> Action item: Every line below that contains the word "each" must be copied.

Stored items
════════════════

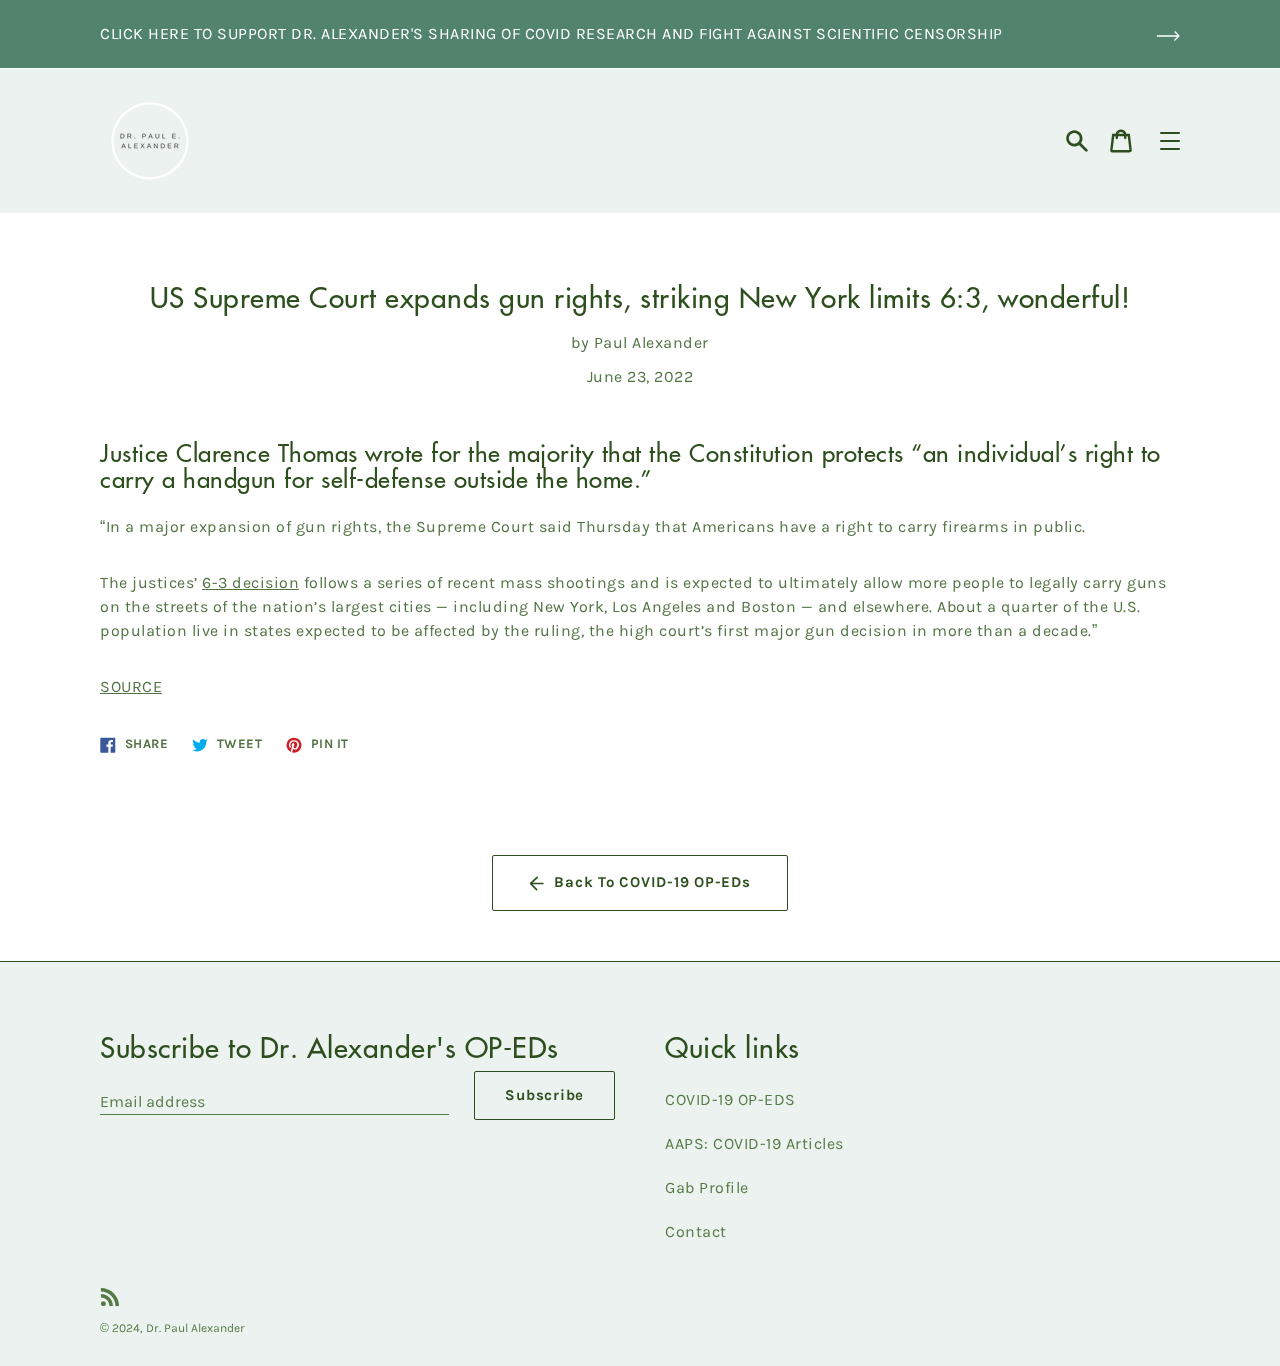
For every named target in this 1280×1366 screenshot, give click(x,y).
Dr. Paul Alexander (195, 1328)
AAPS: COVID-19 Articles (754, 1143)
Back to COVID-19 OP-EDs (652, 882)
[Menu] (1170, 141)
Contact (696, 1231)
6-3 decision (250, 582)
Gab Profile (707, 1187)
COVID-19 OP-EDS (730, 1099)
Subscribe (544, 1095)
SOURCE (131, 686)
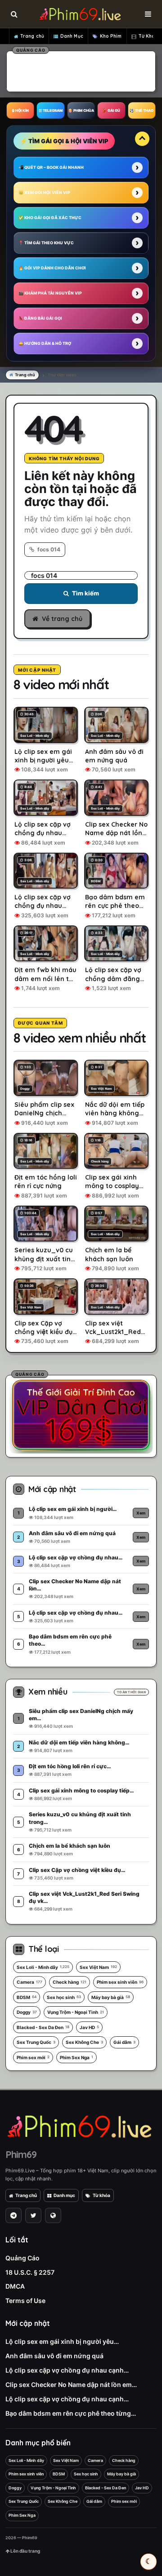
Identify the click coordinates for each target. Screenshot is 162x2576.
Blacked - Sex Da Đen (43, 2027)
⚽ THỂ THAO (141, 110)
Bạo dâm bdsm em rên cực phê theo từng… (70, 2413)
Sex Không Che (84, 2042)
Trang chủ (32, 36)
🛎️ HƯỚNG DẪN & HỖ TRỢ (44, 343)
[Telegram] (13, 2215)
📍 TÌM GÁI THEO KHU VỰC (46, 242)
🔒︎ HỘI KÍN (20, 110)
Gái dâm (124, 2042)
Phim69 (20, 2154)
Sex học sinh (64, 1997)
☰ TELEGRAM (51, 110)
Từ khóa (101, 2195)
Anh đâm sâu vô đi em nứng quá (54, 2356)
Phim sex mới (33, 2057)
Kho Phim (111, 36)
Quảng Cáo (22, 2258)
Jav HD (89, 2027)
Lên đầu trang (24, 2551)
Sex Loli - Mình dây (43, 1967)
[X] (33, 2215)
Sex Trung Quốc (36, 2042)
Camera (29, 1982)
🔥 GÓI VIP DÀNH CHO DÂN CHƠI (52, 267)
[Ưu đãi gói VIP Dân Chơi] (81, 1415)
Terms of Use (25, 2300)
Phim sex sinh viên (120, 1982)
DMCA (15, 2286)
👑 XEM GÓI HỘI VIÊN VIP (44, 192)
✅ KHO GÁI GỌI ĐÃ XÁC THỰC (49, 217)
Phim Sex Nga (76, 2057)
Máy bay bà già (110, 1997)
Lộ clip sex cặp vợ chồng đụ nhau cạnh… (67, 2370)
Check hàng (69, 1982)
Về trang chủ (62, 619)
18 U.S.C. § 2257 (29, 2272)
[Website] (53, 2215)
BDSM (26, 1997)
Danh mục (64, 2195)
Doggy (27, 2012)
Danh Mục (71, 36)
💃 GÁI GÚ (111, 110)
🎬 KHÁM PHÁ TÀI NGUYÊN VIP (50, 293)
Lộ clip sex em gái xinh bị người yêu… (62, 2341)
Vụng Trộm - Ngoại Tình (75, 2012)
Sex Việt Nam (98, 1967)
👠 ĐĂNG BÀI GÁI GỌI (40, 318)
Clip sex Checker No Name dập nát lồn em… (71, 2384)
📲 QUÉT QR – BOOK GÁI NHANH (51, 167)
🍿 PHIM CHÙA (81, 110)
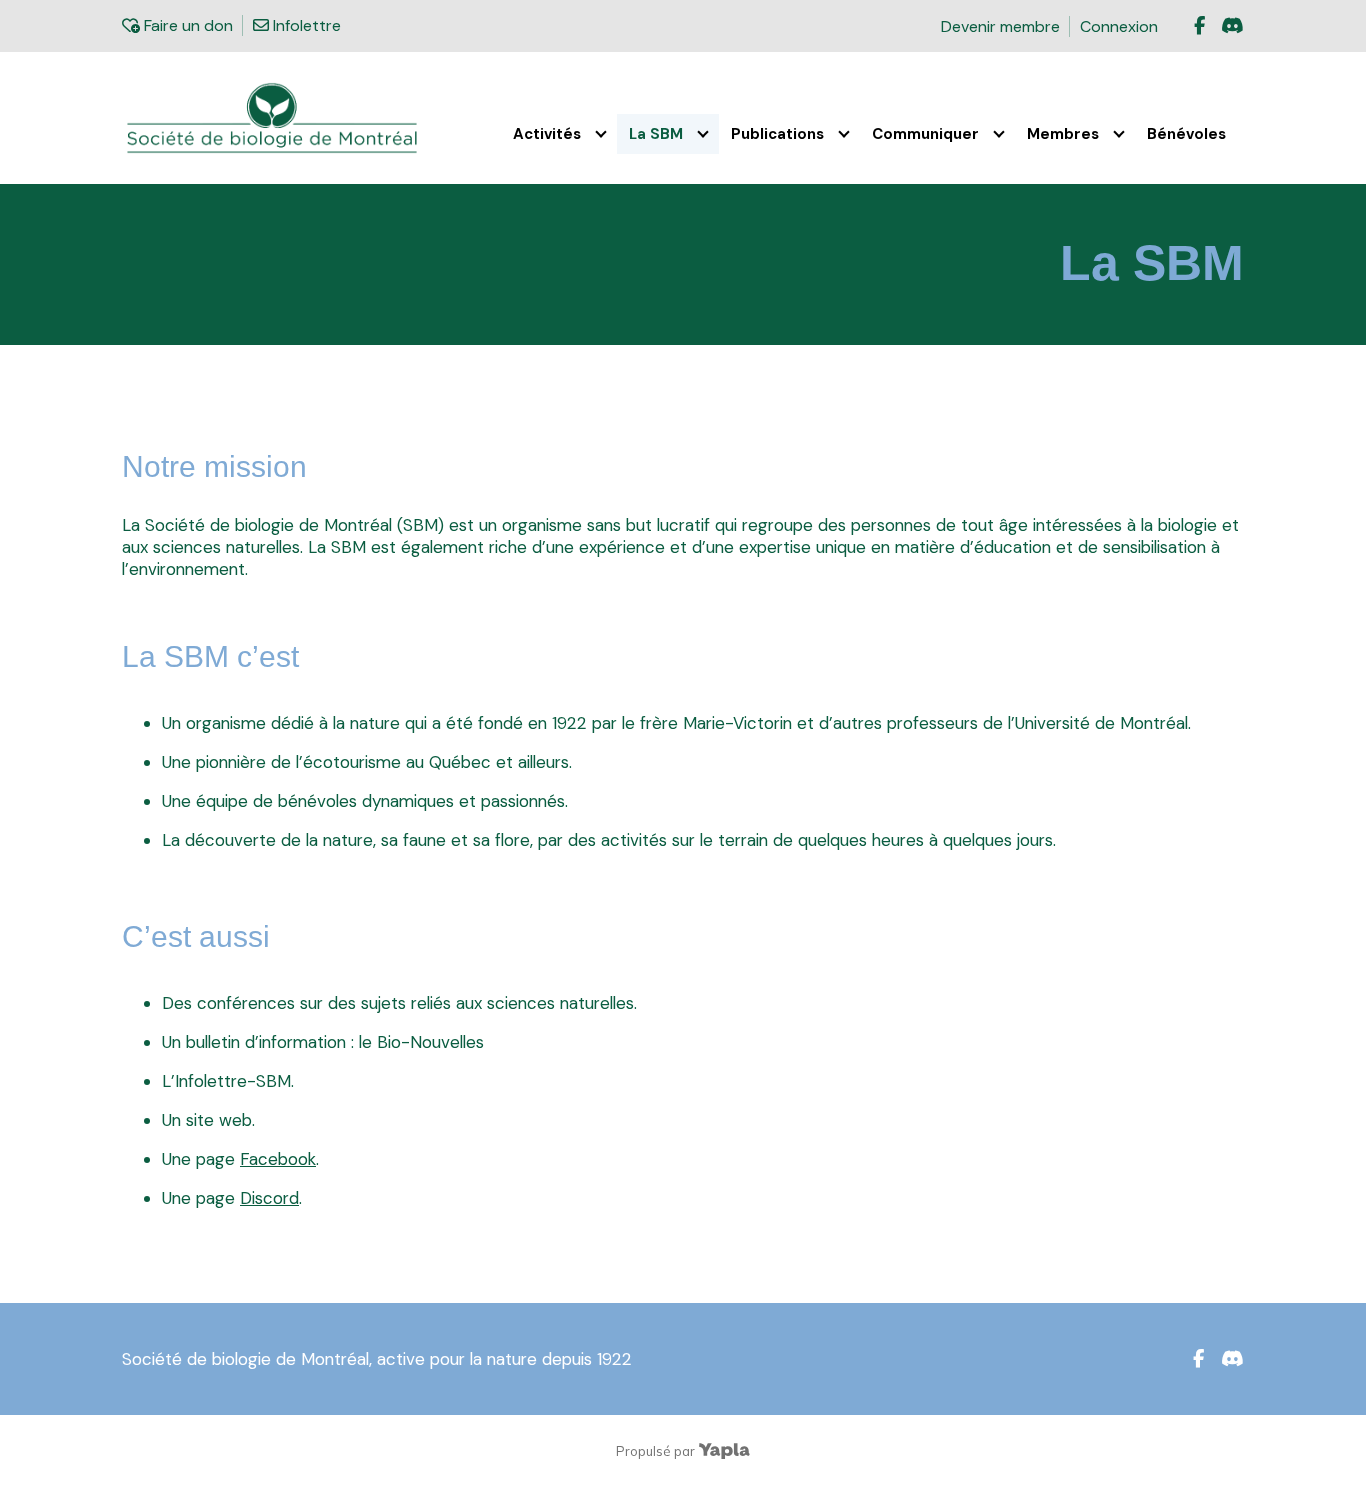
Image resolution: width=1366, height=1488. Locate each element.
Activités (547, 134)
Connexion (1119, 26)
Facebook (278, 1159)
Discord (269, 1198)
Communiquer (925, 134)
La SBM (656, 134)
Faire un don (186, 25)
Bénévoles (1186, 134)
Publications (777, 134)
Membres (1063, 134)
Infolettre (304, 25)
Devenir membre (1000, 26)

════════════════

> Task solution:
Identify the click coordinates for each target. Screenshot is 162x2576.
Image resolution: width=1366, height=1488. Locate each element.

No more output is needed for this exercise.